Calculus is an area of mathematics that deals with changes. Two main branches define calculus: differential calculus and integral calculus. Differential calculus concerns the rates at which quantities change, while integral calculus focuses on accumulation of quantities, such as areas under a curve. The derivative, a fundamental tool in calculus, measures how a function changes as its input changes. This tool is essential for understanding motion, optimization problems, and rates of change in various fields of science and engineering.

In solving problems that involve complex functions, such as those with variable exponents, calculus offers various techniques, one of which is logarithmic differentiation. This method simplifies the process of differentiating functions that would be challenging to handle with basic rules of differentiation. As exemplified in the problem exercise, calculus concepts not only give us the tools to solve mathematical problems but also enhance our understanding of the world by modeling and solving real-world situations.

Exponential Derivatives

Exponential derivatives are derivatives of functions that have variable exponents, such as the function \(x^{\cos x}\) from the given exercise. Calculating these types of derivatives can be complex due to the variable exponent. To handle this complexity, we use the rules of logarithms and differentiation to make the process easier.

The reason we often resort to logarithmic differentiation for exponential functions is because logarithms convert multiplication into addition and powers into products, which are much simpler operations to differentiate. By taking the natural logarithm, we leverage these properties to transform a tricky exponential derivative into a more manageable form. This strategy is powerful especially when dealing with exponents that are themselves functions, a situation quite common in advanced calculus problems.

Product Rule

Understanding the Product Rule

The product rule is a basic rule in calculus used when differentiating products of two or more functions. Stated formally, if we have two differentiable functions \(u(x)\) and \(v(x)\), the derivative of their product is given by: \[\frac{d}{dx}(u \cdot v) = u \frac{dv}{dx} + v \frac{du}{dx}\].

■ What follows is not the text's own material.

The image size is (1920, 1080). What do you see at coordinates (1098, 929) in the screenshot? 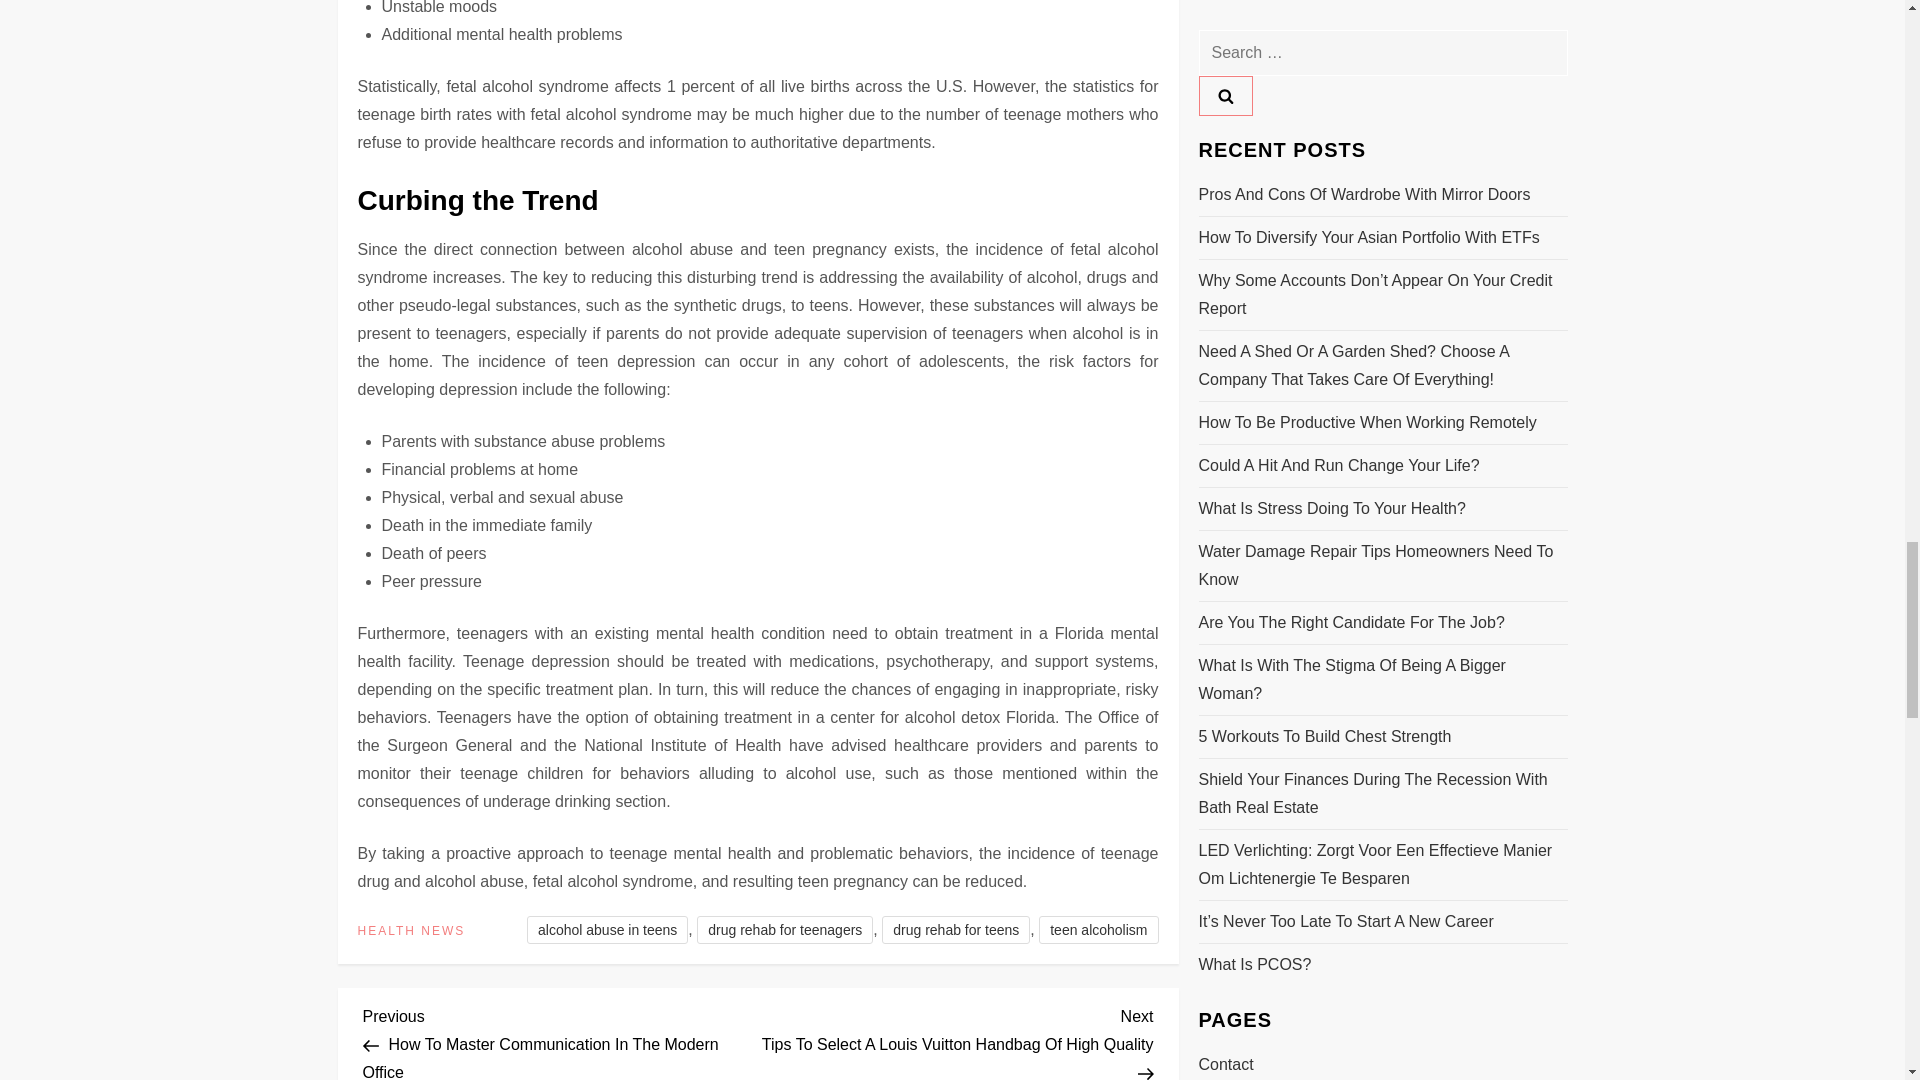
I see `teen alcoholism` at bounding box center [1098, 929].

In the context of the exercise, the product rule is applied after taking the natural logarithm of the function. When differentiating the product of \(\cos x\) and \(\ln x\), we used the product rule to find the derivative of each portion separately, then combined the results. This allows us to handle the differentiation of complex expressions by breaking them down into simpler parts, demonstrating the utility of the product rule in calculus.

Natural Logarithm

The natural logarithm, denoted as \(\ln\), is an essential concept not just in calculus, but in mathematics as a whole. It is the logarithm to the base \(e\), where \(e\) is an irrational and transcendental number approximately equal to 2.71828. The natural logarithm has special properties that make it particularly useful when working with exponential functions.

One of the most important properties of natural logarithm is that the derivative of \(\ln x\) with respect to \(x\) is \(1/x\). This property simplifies our exercise problem, as taking the natural logarithm of the function \(x^{\cos x}\) allowed us to bring down the variable exponent and then differentiate more easily. This is a clear demonstration of how the natural logarithm functions as a bridge between exponential and polynomial type functions, providing a versatile tool for solving a variety of calculus problems.